Mamá barre las paredes con su nueva escoba de palo largo.

A las arañas les arranca la tela del cuerpo. Ellas se unen y se esconden bajo los muebles. Pero mamá las encuentra allí también; se echa boca abajo y las aplasta con el pulgar.

Mamá ha colgado un nuevo paño en la pared. «Al que madruga, Dios lo ayuda.» Sobre el refrán se ve un pájaro de lana verde con un pico muy abierto. Conozco al pájaro desde que aprendí a ver. Pero no lo escuché hasta mucho más tarde. Sólo canta cuando no hay nadie en la habitación. Cuando entra alguien, deja de cantar. Pero aunque no cante, se queda con el pico muy abierto.

Una vez, sin embargo, lo cerró. Yo corrí a llamar a la abuela, pero cuando llegamos junto a la cama, tenía otra vez el pico muy abierto y hasta me guiñó el ojo. Pero esto ya no se lo dije a la abuela, que se puso hecha una furia porque la había hecho venir en vano desde el patio interior, y me tiró del lóbulo de la oreja con su mano dura y gritó: te voy a arrancar las orejas, ya verás.

Mamá saca las hojas de la ventana y las lava en una gran bañera de hojalata. Quedan tan limpias que en ellas se puede ver el pueblo entero, como en un espejo del agua. Parecen hechas de agua. También el pueblo parece hecho de agua. Te da vértigo si miras mucho rato el pueblo en el cristal de la ventana.

Todo está limpio. Mamá oscurece habitaciones y vestíbulos. La casa entera está deshabitada y oscura. Hasta las moscas zumban aturdidas por entre la última puerta abierta, que mamá también cierra. Luego se queda un rato como encerrada en el patio. El sol deslumbrante la ciega unos instantes. Mamá se pone la mano sobre los ojos como la visera de una gorra.

Mamá oye piar algo en el canalón. Los gorriones se han hecho un nido. Mamá aprende otra vez a ver. Y se dirige al patio interior, a buscar la escalera grande.

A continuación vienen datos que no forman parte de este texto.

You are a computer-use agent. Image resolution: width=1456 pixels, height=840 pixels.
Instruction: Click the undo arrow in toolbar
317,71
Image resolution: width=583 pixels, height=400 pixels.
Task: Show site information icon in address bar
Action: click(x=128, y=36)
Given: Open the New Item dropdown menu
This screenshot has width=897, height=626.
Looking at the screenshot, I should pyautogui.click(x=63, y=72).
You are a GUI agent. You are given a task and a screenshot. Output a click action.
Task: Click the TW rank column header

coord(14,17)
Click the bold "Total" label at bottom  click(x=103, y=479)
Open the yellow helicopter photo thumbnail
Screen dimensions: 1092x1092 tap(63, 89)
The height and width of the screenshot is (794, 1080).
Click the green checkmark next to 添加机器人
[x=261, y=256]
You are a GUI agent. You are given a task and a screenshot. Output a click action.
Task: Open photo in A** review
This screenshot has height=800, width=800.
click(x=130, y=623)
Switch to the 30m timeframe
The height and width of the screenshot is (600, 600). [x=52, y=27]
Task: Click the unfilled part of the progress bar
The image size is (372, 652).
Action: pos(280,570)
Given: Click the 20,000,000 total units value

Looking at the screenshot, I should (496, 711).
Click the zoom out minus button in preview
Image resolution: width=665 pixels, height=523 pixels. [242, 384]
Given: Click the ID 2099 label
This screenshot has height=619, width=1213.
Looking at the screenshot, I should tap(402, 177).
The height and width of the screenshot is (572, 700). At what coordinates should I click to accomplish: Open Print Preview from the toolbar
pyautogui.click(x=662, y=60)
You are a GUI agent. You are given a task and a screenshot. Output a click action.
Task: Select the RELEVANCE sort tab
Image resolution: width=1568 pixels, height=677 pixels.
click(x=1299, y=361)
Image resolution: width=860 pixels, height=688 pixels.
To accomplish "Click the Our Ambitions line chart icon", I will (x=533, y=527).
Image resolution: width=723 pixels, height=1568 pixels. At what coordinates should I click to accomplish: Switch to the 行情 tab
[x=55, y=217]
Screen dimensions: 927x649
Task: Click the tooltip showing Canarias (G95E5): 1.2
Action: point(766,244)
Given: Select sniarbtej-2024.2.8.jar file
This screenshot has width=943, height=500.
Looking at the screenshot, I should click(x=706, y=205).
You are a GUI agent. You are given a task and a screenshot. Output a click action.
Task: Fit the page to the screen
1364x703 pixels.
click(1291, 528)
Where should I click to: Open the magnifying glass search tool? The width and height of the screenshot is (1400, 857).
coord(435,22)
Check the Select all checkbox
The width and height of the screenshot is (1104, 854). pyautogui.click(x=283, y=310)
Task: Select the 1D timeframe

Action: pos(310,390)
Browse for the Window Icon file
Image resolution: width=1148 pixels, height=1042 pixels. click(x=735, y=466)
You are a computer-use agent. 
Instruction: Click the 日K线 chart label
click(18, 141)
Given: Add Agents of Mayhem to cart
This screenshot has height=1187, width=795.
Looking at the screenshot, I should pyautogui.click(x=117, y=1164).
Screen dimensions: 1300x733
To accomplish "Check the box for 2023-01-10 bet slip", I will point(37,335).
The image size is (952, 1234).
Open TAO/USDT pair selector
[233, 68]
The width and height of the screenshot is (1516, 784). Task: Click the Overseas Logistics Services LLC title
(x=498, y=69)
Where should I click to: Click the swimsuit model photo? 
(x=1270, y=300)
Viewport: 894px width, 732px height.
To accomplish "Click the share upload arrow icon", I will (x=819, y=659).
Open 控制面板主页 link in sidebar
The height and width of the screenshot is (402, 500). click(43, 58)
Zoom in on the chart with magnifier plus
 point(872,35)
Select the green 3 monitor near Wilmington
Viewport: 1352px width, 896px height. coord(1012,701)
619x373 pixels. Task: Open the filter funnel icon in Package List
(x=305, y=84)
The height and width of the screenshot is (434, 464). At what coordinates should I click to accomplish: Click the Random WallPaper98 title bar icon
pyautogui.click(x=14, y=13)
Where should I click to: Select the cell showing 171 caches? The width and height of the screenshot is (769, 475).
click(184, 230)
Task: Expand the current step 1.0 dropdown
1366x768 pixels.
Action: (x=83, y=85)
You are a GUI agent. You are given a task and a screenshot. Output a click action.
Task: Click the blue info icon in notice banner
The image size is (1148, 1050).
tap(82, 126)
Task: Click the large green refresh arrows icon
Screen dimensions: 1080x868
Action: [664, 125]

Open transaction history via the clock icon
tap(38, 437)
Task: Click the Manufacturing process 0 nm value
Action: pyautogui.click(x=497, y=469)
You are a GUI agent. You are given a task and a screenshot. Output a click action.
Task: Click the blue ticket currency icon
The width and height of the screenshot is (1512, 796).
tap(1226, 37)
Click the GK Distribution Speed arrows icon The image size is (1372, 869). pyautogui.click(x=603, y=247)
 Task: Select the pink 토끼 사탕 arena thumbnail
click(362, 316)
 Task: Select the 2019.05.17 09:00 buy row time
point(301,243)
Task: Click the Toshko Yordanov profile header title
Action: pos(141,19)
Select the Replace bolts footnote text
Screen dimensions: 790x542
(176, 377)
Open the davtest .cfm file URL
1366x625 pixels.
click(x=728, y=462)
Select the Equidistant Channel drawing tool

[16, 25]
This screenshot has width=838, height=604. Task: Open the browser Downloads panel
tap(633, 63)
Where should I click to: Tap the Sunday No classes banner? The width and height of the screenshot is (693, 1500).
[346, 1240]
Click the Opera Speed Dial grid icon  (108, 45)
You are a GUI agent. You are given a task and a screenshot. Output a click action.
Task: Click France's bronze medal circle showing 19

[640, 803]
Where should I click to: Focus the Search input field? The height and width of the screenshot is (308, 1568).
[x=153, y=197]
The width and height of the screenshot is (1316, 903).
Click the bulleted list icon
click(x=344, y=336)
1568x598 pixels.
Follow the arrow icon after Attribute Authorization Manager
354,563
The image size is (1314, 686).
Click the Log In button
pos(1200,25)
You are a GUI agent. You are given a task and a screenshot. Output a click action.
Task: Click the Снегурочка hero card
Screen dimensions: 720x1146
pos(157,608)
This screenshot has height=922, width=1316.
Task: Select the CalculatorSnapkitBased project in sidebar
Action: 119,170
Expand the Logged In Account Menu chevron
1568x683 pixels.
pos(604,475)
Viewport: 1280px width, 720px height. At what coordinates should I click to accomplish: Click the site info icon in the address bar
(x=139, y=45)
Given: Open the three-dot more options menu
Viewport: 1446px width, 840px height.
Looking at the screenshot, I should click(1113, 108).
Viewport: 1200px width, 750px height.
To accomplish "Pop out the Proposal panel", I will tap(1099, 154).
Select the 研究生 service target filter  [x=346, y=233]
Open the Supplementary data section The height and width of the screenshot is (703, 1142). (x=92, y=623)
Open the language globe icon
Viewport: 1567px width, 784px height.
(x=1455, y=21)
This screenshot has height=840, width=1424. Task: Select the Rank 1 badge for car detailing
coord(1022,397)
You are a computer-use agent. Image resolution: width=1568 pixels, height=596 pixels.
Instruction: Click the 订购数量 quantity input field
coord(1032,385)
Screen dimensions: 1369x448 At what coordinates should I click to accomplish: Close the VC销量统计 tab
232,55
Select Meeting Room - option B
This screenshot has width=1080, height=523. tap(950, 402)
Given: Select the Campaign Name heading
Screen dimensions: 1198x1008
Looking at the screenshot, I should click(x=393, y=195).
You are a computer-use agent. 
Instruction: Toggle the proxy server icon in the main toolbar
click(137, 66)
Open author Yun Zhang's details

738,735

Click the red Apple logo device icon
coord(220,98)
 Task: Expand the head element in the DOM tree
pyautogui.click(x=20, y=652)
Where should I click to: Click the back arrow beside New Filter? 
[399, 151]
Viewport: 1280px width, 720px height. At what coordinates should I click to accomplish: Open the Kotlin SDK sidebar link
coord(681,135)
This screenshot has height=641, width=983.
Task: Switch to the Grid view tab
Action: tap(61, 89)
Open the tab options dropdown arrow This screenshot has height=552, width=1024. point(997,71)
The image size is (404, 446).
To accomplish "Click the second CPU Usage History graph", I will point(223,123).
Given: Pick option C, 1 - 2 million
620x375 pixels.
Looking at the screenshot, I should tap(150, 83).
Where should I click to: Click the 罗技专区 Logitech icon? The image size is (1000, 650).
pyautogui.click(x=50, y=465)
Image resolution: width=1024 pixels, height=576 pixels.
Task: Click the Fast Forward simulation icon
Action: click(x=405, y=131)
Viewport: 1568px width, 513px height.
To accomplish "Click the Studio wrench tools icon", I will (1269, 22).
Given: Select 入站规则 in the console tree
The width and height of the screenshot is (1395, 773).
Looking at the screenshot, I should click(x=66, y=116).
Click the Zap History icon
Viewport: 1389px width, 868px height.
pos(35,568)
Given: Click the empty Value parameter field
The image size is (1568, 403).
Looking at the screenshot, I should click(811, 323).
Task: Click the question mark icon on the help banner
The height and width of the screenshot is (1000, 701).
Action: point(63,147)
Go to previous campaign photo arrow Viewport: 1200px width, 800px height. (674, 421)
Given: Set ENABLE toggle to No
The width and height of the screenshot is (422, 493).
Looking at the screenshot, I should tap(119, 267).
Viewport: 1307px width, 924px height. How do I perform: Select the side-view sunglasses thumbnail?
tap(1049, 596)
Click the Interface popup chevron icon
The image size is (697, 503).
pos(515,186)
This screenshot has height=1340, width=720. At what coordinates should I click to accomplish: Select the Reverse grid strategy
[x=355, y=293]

El nido es pequeño y se ha soltado. Se pega a la escoba y cae al suelo. Sobre el empedrado se precipitan unos gritos de piel gris y arrugada. La gata está sentada sobre sus patas posteriores, con la cola tranquila y estirada tras de sí. Los polluelos aún pían entre sus fauces. Aún se defienden en su esófago. La gata mira el sol, satisfecha.

Mamá todavía sigue en lo alto de la escalera. Los peldaños le achatan la planta de los pies. Las plantas de sus pies están sobre mí. Me aplastan la cara. Mamá se para sobre mis ojos y me los hunde. Mamá me hunde las pupilas en el blanco de los ojos. Mamá tiene manchas azul oscuro en las plantas de los pies.